This morning at breakfast in the NCS dining room, after recounting tales of Lucy's escapades, the often asked question was: "So how did you do Hock." Now that is a pretty complex question. I have tied a race bib on often enough over the past decades that I never go into an event without some very concrete goals. My goal was to ski 160k and log 9000' vertical ... I managed 85k and 5000' of climbing ... in a word CRAP was how I did.
I also know after decades of racing that you better have some secondary and tertiary goals, because you do not win every race, not every outing brings a PR, nor does every peak get bagged. My other goals for this Quebec adventure were two-fold: help Lucy achieve a three year-old dream of skiing the full route, and getting back-to-back gut busting days under my belt to be sure I was physically and mentally ready for the Silvretta range ski traverse. In this, the weekend was a resounding success.

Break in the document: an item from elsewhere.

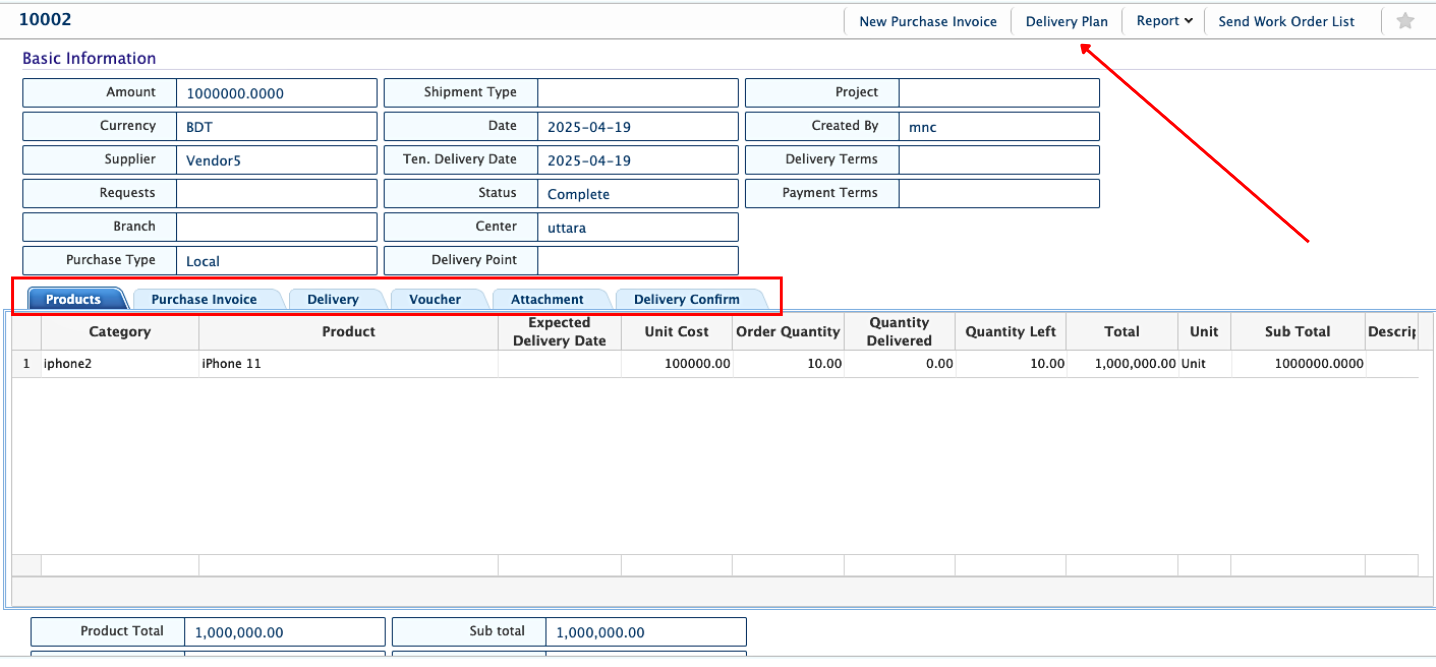
Task: Switch to the Purchase Invoice tab
Action: tap(204, 299)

What were the take-aways from the experience:
1) Beware ... when your longest workouts are long drives to look at secondary schools, your strength workouts are unscrewing the sudafed and ibuprofen bottles, and you find yourself packing GU next to your flu medicine for the endurance event ... you may not be headed for a peak performance.

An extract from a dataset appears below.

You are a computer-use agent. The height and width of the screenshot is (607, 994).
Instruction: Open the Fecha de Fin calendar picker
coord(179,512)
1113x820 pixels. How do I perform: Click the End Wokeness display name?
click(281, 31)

2) Trying to keep up with Lucy for the first 30k, when her "slow" pace is not really slow at all ... is a recipe for disaster.
3) After 40k of tough hilly skiing as a prelude, going airborne because I chose to aggressively ski the icy, three kilometer long, tight, and technical, downhill section nicknamed "The Bobsled Run" was madness. In a fall that would have made Ted Blandy proud, my left shoulder was damaged, I screamed bloody murder, but found that after I dusted myself off I could raise my arm to mid-chest level without too much pain, and more-or-less use my pole. (Pain, real pain however, was trying to get my shirt off later back at the ranch.)

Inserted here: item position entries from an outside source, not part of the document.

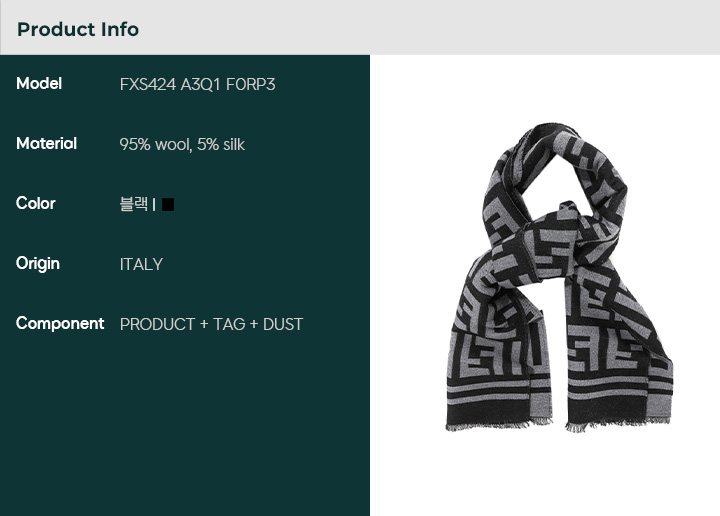Select model number FXS424 A3Q1 F0RP3
Screen dimensions: 720x516
click(x=197, y=84)
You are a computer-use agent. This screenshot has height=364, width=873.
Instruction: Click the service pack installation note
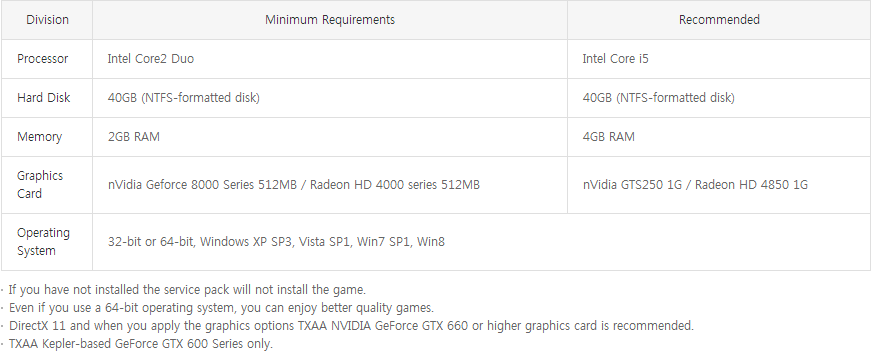point(184,290)
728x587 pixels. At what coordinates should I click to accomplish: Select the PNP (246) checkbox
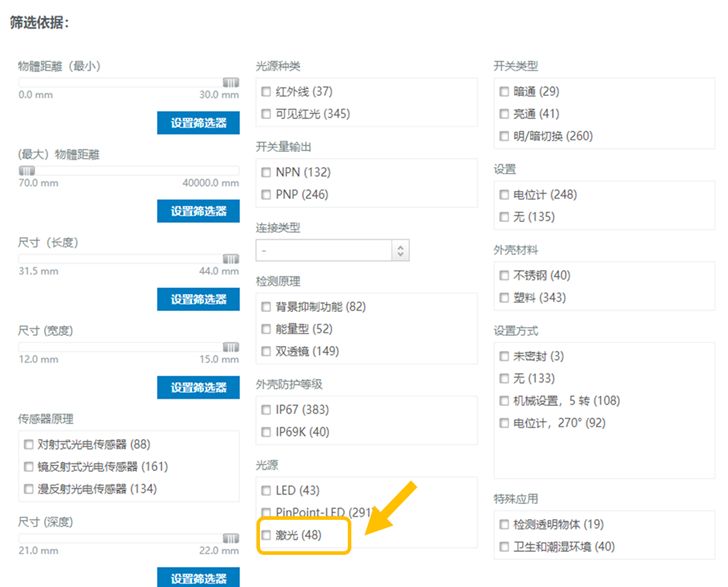coord(266,194)
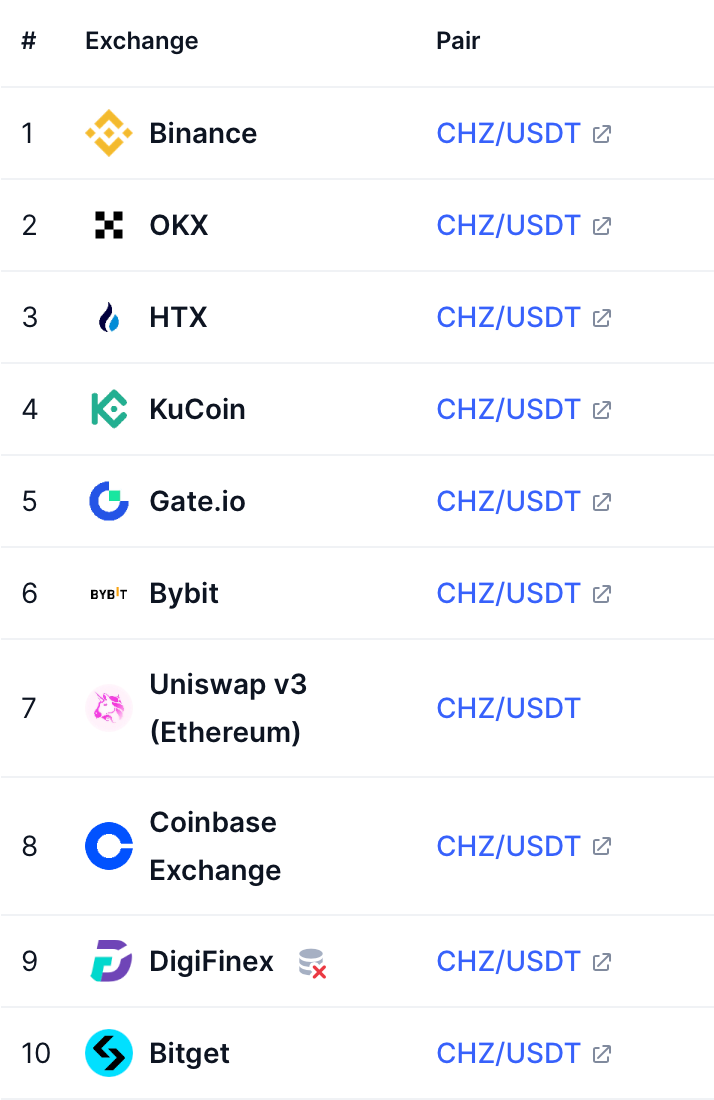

So what did I actually do? On Saturday, after my wicked crash - a crash guaranteed to produce enough damage that only a twenty-something could absorb - I used the age-old ski pole brake technique to get me off the hill. I limped and shuffled to the 50k checkpoint and called it a day. On Sunday after ingesting oodles of pain killers I had a great 35k ski, bailed early, retrieved the car, drove to the finish line and watched my daughter arrive after 160k, looking fresh as a daisy.
Maybe you can teach an old dog new tricks!